I went through your calculations and had to stop part way. I just wanted to know what is the heat input to each pad, in order to calculate the temperature difference when people are not using symmetrical pcb traces to the Kelvin pins. The ring is a second aspect to look at - I feel cuts/slices in the copper scuttle the intent to equalize heat outflow.
Missing is the heat loss due to convection currents within the plastic cap and radiation, verses conduction losses to any foam insulation around the IC.
Missing is the bonding wire(s) heat transfer die to pin.
Missing are glass seals' thermal resistance; dimensions unknown.
Schott has nice TO glass.
Just the Kovar pins:
Using 17.3W/m-K, 2mm long (shortest pins), 0.5mm dia pins=2mm^2.
Kovar Rt = L/(k*A) = (2mm/1000)/(17.3*(0.2mm^2/1000^2) = 578°C/W/pin. There's 8 of them for 72.3°C/W total.
Using 17.3W/m-K, 12.5mm long, 0.5mm dia pins=2mm^2.

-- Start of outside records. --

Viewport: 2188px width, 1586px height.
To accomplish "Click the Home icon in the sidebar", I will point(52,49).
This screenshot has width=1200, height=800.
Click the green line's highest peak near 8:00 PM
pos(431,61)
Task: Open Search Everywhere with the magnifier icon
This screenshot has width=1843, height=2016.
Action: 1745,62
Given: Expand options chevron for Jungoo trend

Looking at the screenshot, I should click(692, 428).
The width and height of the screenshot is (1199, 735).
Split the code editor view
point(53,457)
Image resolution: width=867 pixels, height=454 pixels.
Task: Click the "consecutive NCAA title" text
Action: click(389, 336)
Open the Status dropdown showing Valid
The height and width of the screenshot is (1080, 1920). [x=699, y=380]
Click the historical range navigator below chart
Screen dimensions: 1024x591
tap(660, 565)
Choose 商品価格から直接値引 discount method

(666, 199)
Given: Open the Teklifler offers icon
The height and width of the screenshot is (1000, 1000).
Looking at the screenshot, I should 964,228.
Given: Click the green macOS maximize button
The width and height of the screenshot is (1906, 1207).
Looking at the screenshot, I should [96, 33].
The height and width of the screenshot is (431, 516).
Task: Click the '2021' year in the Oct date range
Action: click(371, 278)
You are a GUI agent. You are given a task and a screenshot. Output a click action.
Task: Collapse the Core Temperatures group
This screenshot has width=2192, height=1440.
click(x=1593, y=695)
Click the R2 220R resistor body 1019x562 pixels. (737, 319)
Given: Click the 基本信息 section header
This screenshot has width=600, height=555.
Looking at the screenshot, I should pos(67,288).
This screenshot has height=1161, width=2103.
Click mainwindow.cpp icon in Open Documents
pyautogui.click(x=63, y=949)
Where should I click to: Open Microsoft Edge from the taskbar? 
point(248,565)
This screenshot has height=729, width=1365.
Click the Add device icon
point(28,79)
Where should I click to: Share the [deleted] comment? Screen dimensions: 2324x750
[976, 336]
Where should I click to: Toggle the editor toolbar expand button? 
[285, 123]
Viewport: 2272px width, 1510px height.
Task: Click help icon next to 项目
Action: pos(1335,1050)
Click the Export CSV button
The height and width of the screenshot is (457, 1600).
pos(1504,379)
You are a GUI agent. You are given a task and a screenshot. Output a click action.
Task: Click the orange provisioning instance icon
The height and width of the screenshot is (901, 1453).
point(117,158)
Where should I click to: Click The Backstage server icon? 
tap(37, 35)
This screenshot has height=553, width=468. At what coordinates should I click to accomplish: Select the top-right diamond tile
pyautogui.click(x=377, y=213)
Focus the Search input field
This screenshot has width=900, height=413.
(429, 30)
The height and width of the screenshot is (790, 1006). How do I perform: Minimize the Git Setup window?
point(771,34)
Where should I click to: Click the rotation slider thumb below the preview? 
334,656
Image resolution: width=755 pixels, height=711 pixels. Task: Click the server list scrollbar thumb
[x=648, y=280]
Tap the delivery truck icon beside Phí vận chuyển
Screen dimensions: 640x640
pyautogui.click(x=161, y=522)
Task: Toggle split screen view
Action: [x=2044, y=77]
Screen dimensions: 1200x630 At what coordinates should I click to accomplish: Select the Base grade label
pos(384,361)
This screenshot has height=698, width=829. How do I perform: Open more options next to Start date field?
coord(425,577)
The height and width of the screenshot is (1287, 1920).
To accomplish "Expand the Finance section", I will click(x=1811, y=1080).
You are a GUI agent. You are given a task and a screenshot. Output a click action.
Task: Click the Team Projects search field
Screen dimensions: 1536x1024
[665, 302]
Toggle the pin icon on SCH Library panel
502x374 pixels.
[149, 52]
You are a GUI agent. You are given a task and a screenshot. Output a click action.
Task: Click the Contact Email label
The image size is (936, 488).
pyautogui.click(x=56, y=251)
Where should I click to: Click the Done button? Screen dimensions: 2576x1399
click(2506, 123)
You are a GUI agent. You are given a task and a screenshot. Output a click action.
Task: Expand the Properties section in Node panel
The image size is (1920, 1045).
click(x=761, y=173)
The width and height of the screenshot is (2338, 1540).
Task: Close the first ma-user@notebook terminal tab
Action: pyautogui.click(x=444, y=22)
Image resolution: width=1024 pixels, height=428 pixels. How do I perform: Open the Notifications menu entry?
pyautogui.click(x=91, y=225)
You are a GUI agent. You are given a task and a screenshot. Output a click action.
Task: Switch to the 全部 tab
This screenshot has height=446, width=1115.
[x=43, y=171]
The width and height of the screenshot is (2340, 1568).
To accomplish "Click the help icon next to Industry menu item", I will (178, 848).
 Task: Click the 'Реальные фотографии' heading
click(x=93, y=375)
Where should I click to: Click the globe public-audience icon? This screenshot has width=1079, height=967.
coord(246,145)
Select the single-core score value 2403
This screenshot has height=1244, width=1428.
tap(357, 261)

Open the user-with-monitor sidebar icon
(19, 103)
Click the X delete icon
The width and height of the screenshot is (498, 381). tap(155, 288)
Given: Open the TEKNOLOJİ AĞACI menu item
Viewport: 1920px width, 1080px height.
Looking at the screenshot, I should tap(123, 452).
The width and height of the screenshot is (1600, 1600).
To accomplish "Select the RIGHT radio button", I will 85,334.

Kovar Rt = L/(k*A) = (12.5mm/1000)/(17.3*(0.2mm^2/1000^2) = 3,613°C/W/pin. There's 8 of them for 451.6°C/W total.
Reality check, one of TiN's KX thermal cam pics showed a can temperature 46.93°C and PCB temp of around 34.53°C. The LTZ has long pins, say 12.5mm or 1/2".
LTZ1000 θJA=80°C/W value did not jive with the datasheet graphs
LTZ1000A θJA=400°C/W matches graphs OK though. θJA=175°C/W matches the (non-A) curves, LM723 is 165°C/W. That is reasonable for the measured temperature.
Using 0.13W (top of my head) to the die heater on an LTZ1000A, my pin calculations say the thermal resistance of the pins is too high for that temperature gradient so I must be wrong.